Согласен. Вроде бы ничего такого "флудного" не писал...

----------


## Дима_

Блин. Я сегодня за 1 день 26 постов написал. Извините!

----------


## Selbstmord

Если они все по теме и несут смысловую нагрузку, то это не флуд. Флуд - это отписать лишь бы что, да еще и невпопад.

----------


## plaksivaya_tryapka

1. захожу я на форум и вижу где-то риого удалил твою тему за флуд.
2. захожу в "этот форум" и там ты создал две темы, в которых отражена неверная информация и реально бредовый флуд, который уже как неделю устарел (со спамерами разобрались).

и обрати внимание - твой бан был не на недельку, как обычно за нарушения, а пару-тройку дней, чисто как профилактический, чтобы ты задумывался, перед тем как тему создавать.

----------


## Jiharka

2*plaksivaya_tryapka*

Доброй ночи! Очень приятно "познакомиться" хоть с одним модератором.. Но не очень ясно ,лично мне возможно,высказывание :"создал две темы, в которых отражена неверная информация и реально бредовый флуд, *который уже как неделю устарел*"

а что за темы были? Просто не хочется совершать тех же ошибок....)

----------


## Дима_

> а что за темы были? Просто не хочется совершать тех же ошибок....)


 Просто не надо создавать темы-дубли. Здесь и так тем уже полно на форуме.

----------


## Jiharka

[QUOTE=Дима_;79606]

спс за пояснения!  :Wink:

----------


## plaksivaya_tryapka

> Просто не надо создавать темы-дубли. Здесь и так тем уже полно на форуме.

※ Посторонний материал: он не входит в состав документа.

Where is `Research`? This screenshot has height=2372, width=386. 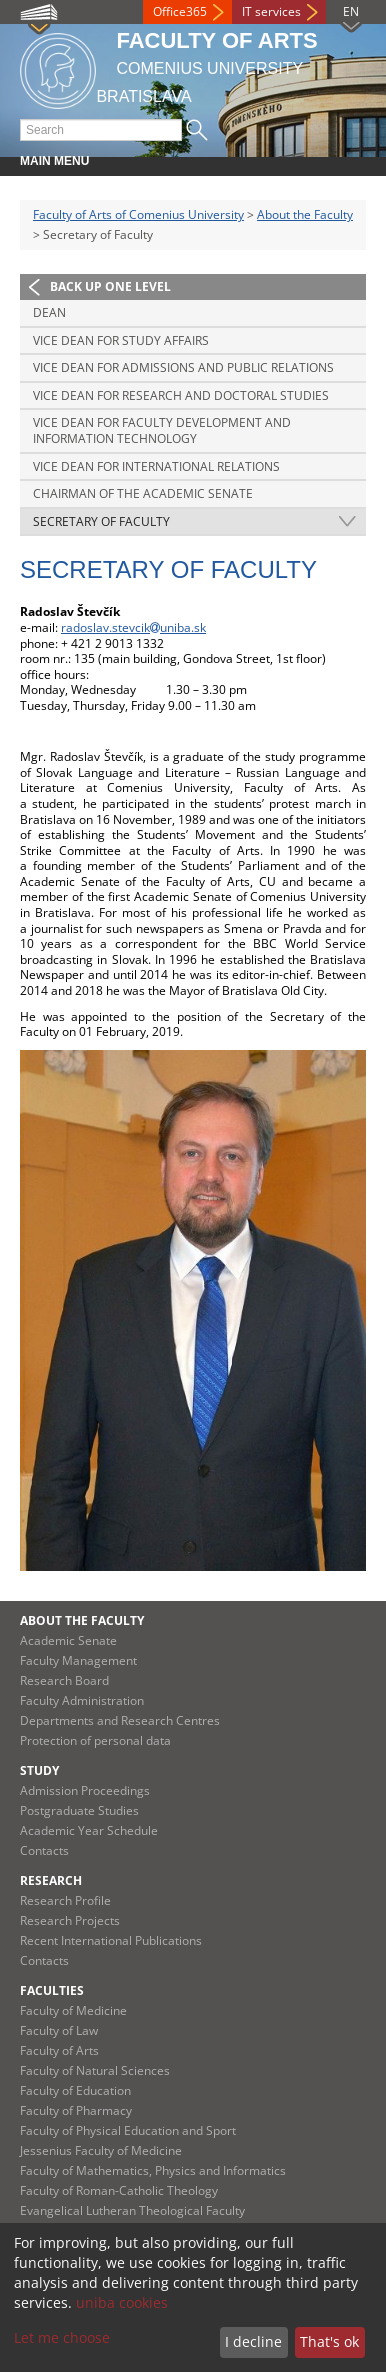 Research is located at coordinates (51, 1880).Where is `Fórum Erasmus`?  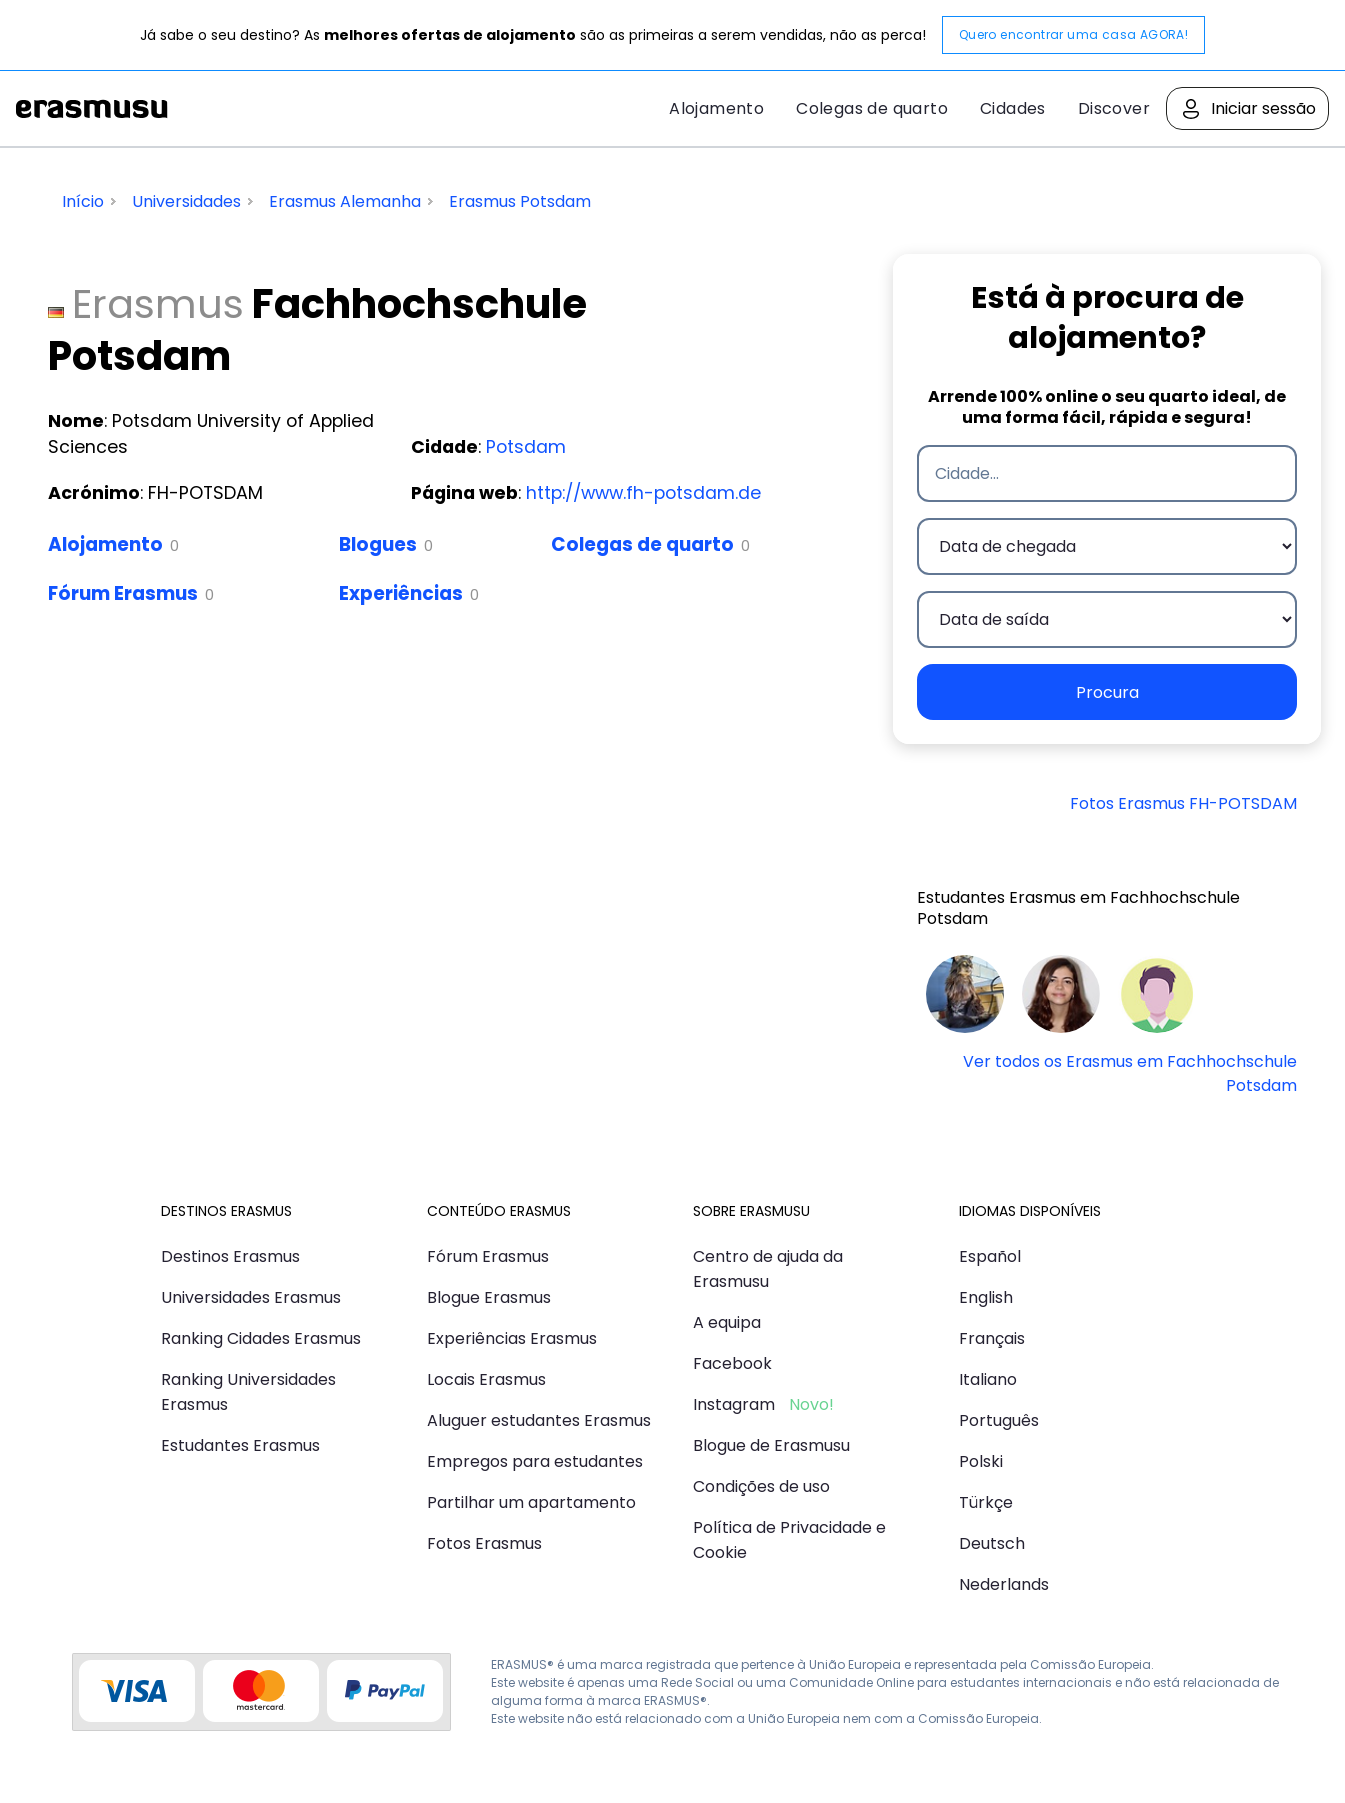
Fórum Erasmus is located at coordinates (123, 593).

 Видимо, у Вас, Jiharka, появилась возможность познакомится со вторым модератором, теперь за меня уже решает и отвечает)



> спс за пояснения!


 вообщем не так. я же указал в скобках...
было нашествие спамеров и только неделю-две назад с ними разобрались. однако "дима_" создал тему на днях, посвященную решению того случая и с неадекватным содержанием... вообщем нонсенс.

и вторая его тема, которую я удалил:




> Можно сделать статистику на форуме, чтоб знать кто сюда заходит? Чтоб внизу было написано "На этой неделе зашло ** человек". Там написано кто зашел сегодня. Или сам выбираешь количесвто дней. Ставишь например "13" и появляется "за последние 13 дней зашло 50 человек", к примеру.


 дай ему волю и он тут столько всяких бредовых предложений и идей запостит (десятки удалены и видны только модерам), что весь форум во флуде потонет. ну очень важный эддон - знать, скока челов зашло за Х дней... вот Грея прям хлебом не корми - дай всякую фигню на форме ночами прописывать... поэтому и забанил ненадолго, чтобы знал меру.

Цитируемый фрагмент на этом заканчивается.